Anyone ever try to make a stock from scratch?

Discussion in 'Technical Questions & Information' started by mauserman454, Mar 9, 2005.

  1. mauserman454

    mauserman454 New Member

    Aug 26, 2003
    Upstate NY
    Hi Guys, I just bought a Remington made French Berthier Rifle off of for $125.00. It was partially Sporterized by someone.

    When it arrived I cleaned the bore, and the bore looks almost unfired, so it's really worth saving.

    The metal was untouched, and I've ordered all of the metal pieces I was missing, ie barrel bands, buttplate etc. I found them all except for the front band, which will pop up on e-bay sooner or later...

    However, I'm missing the stock. I'm really coming up short on that one. So I'm thinking I might buy a stock blank, and try to reproduce a stock.
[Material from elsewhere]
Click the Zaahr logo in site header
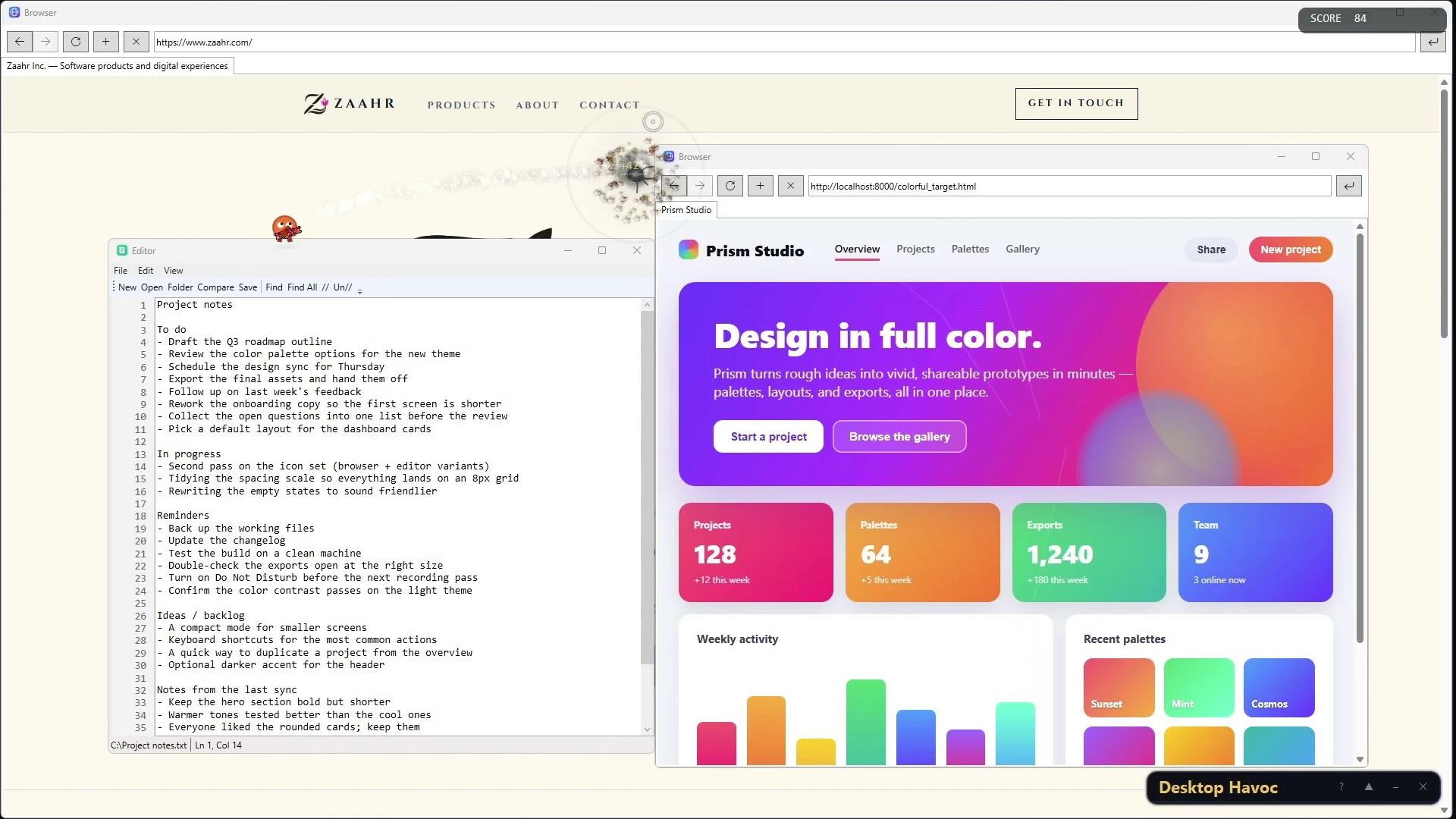1456x819 pixels. pyautogui.click(x=350, y=103)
I have the sproterized stock to copy the action inletting from, and I've taken some pictures of a unsporterized stock from the internet, inserted them into AutoCad, traced them, and then scaled up the tracing to full size. I can print out the whole stock life size on the plotter at work.

    So I have a pretty good set of blueprints, and a sporterized stock to use as a guide... The few dimensions I'm missing I could probably get from fellow forum members with complete rifles...
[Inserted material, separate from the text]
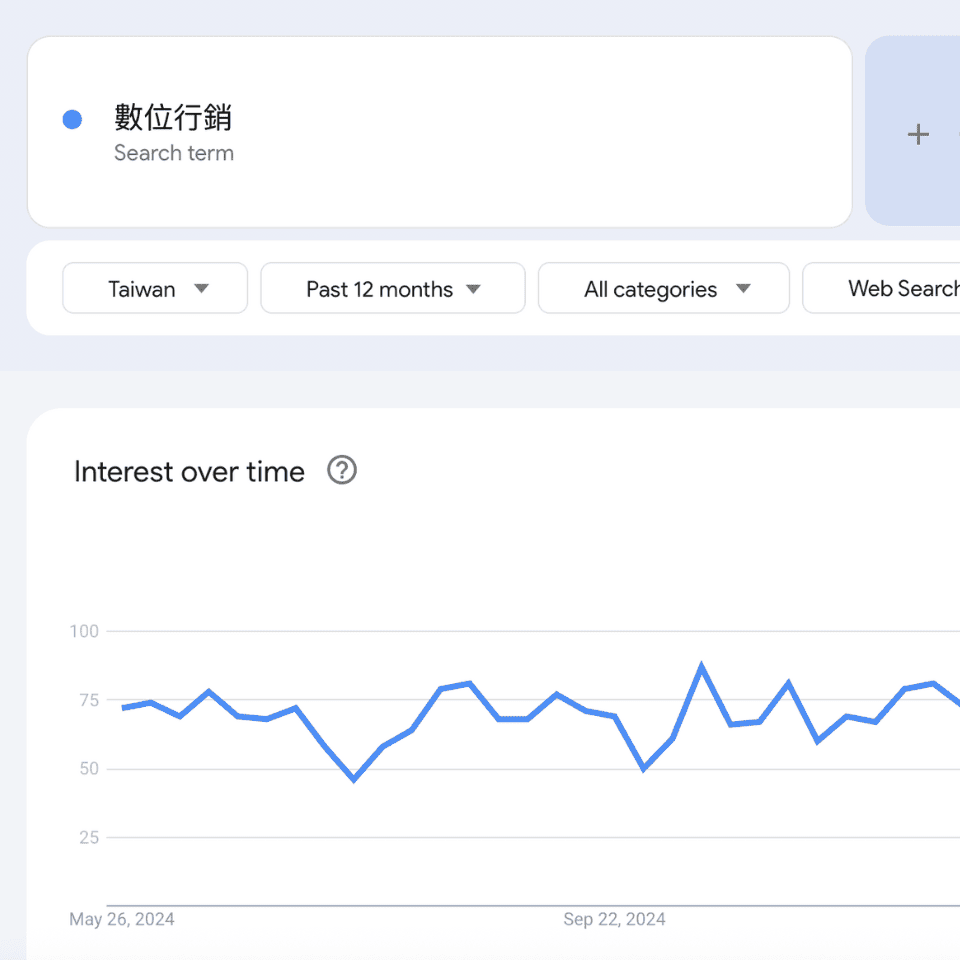Click the Past 12 months chevron icon
This screenshot has width=960, height=960.
tap(473, 288)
    I'm somewhat confident in my skills, I've done a couple of semi inletted boyds stocks before, and they came out well...

    I'm not certain where to start on a whole stock though... Anyone ever try it? Care to share a few pointers? I have a good set of chisels and files.... I'm thinking I might need a barrel channel cutter? Should I get a mill to hog out some of the action area?
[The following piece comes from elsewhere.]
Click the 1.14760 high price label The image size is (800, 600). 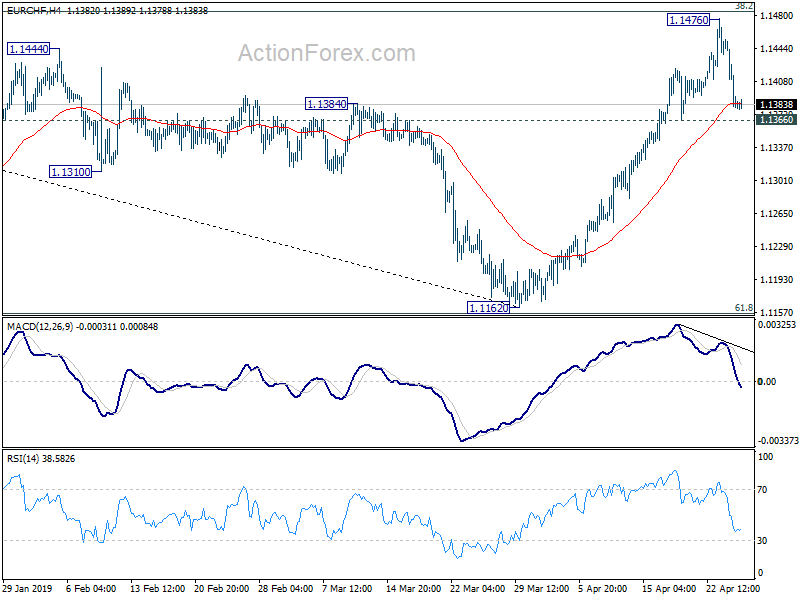click(689, 20)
    Where is the best place to get a stock blank? We are talking a full length rifle here?

    It make take me a year to complete this project, but I think it will be worth it to see this old gal back to her former glory...

  2. SouthernMoss

    SouthernMoss *Admin Tech Staff*

    Jan 1, 2003
    SW MS

  3. BlueTic

    BlueTic New Member

    Apr 8, 2003
    If you have the old sporterized stock then it is a lot easier. I used a few different end mill bits and even round router bits. If you have a cross slide vice and a drill press you can do without the milling machine (unless you just gotta have one - I'd like one also :D ). The only problem I ran into was having to move the stock around in the vice to get from one end to the other, because I was too cheap to go get a long bed cross slide.. Just a matter of leveling every thing for every move.
    I left the bottom squared with the sides so it set easy in the vice and worked the barrel channel out first and then for the upper portion of the action. Then cut your bottom contour with extra material for sanding which will make your bottom reliefs a little deeper... The only thing else is take out a little at a time and make sure your are square/level in the vice..... Cool project!!!!! :cool: :cool:
  4. mauserman454

    mauserman454 New Member

    Aug 26, 2003
    Upstate NY
    Thanks for the encouragement! Blue Tick, You did a fabulous job on that stock!

    I've thought about using a mill bit in my drill press as well, but I've also heard never to use a drill press as a milling machine because the spindle bearings are not rated for side loading, thus causing the spindle to quickly wear out??? Is this true? or is walnut easy enough to cut thorugh that it wont matter...

    Last edited: Mar 10, 2005
  5. richbug

    richbug New Member

    Jan 7, 2005
    The cutting of wood with a drill press is no big deal, especially if you endmills are sharp. I made a stock in shop class in high school. I roughed out the shape with a band saw, inletted it with a mill, and removed as much wood as I could with a router before picking up a rasp or sanding on it.
  6. BlueTic

    BlueTic New Member

    Apr 8, 2003
    I agree with Richbug - that as long as you are not hogging out big bites and keep it down to 1/8 -1/16" cuts in the wood then your not putting any pressure on the spindle like you would with metal... keep it in high gear and work slow.
  7. Kasatka

    Kasatka New Member

    Apr 18, 2005
    Hm, the only time I ever tried making my own stock was when I made a slightly modified RPK stock for my Sar-2. I modeled it in MasterCam and used a CNC to hog it out. 30 minutes of sanding later and I was suprised that it looked as good as it did. The plastic stock I had before was more comfortable, but the RPK really makes the AK into a head turner at the range.